I needed to parse server logs and create Spark DataFrames to query information from the query string parameters. My naive version kept throwing errors about mismatched number of fields in schema and those in the row being queried.

It turns out I was dealing with over 350 different query string params across the logs. This could change over time and there was no way I was going to add these programmatically by hand.

The technique I used was to in the first pass, parse out all the various parameters and then as a second job, make sure that every row had all the fields that were present. I am not sure if there is a different Spark way of doing this.

Here is what worked in my particular case.

Parse the logs normally using a regex to split the fields and parameters normally

from pyspark.sql import SQLContext, Row
from pyspark.sql.types import *
from pyspark import SparkContext

sc = SparkContext("local", "Parse Logs")
sqlContext = SQLContext(sc)

def parseSchema(line):
 return (' '.join(line.asDict().viewkeys())).split()
def parseLogs():
    """ Read and parse log file """
    parsed_logs = (sc
                   .textFile(logFile)
                   .map(parseServerLogLine)
                   .cache())
    schema = (access_logs
                .flatMap(parseSchema)
                .map(lambda s: (s,1))
                .reduceByKey(lambda a, b: a + b)
                .cache())
    return parsed_logs, schema

Make sure the parsed logs are cached by using the cache() directive. The parseSchema method takes each key value pair in the parsed_logs RDD Row.

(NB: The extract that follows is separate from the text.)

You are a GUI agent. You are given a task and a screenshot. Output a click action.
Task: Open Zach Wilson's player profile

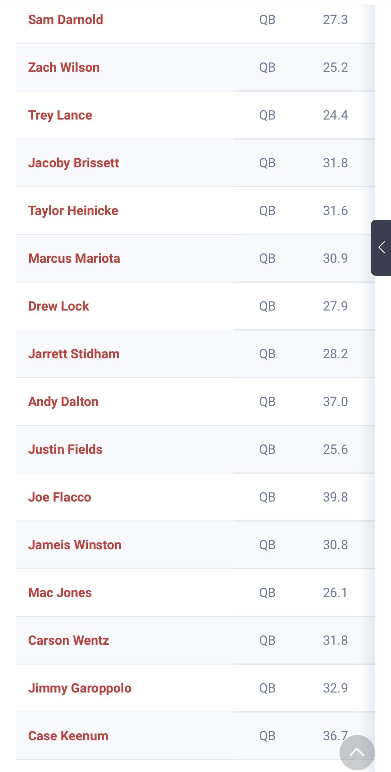[x=64, y=68]
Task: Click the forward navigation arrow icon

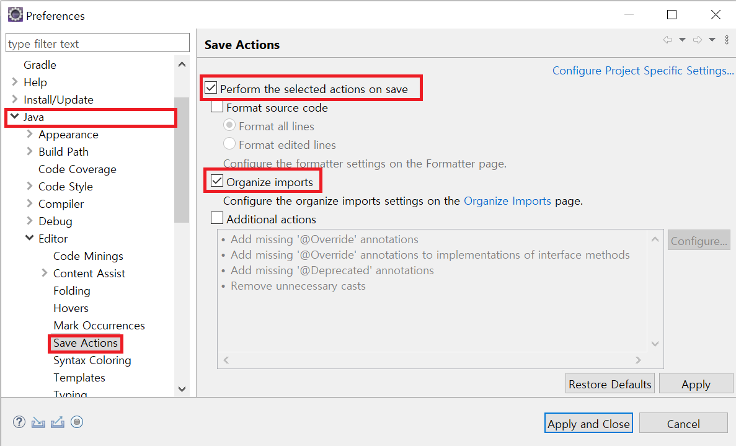Action: (x=698, y=40)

The schema RDD accumulates all possible parameter keys as it processes each line of the log file, the reduceByKey action builds the final list with counts of occurences of each parameter.

As a next step - once we have all the possible keys parsed out, we create a dictionary of all possible parameters via dictionary comprehension.

parsed_logs, access_logs, failed_logs, schema = parseLogs()
schemaDict = {pair[0]: '' for pair in schema.collect()}

The next step is to modify the log Rows so that each row has all the possible elements, albeit empty for ones that don’t exist in that particular row.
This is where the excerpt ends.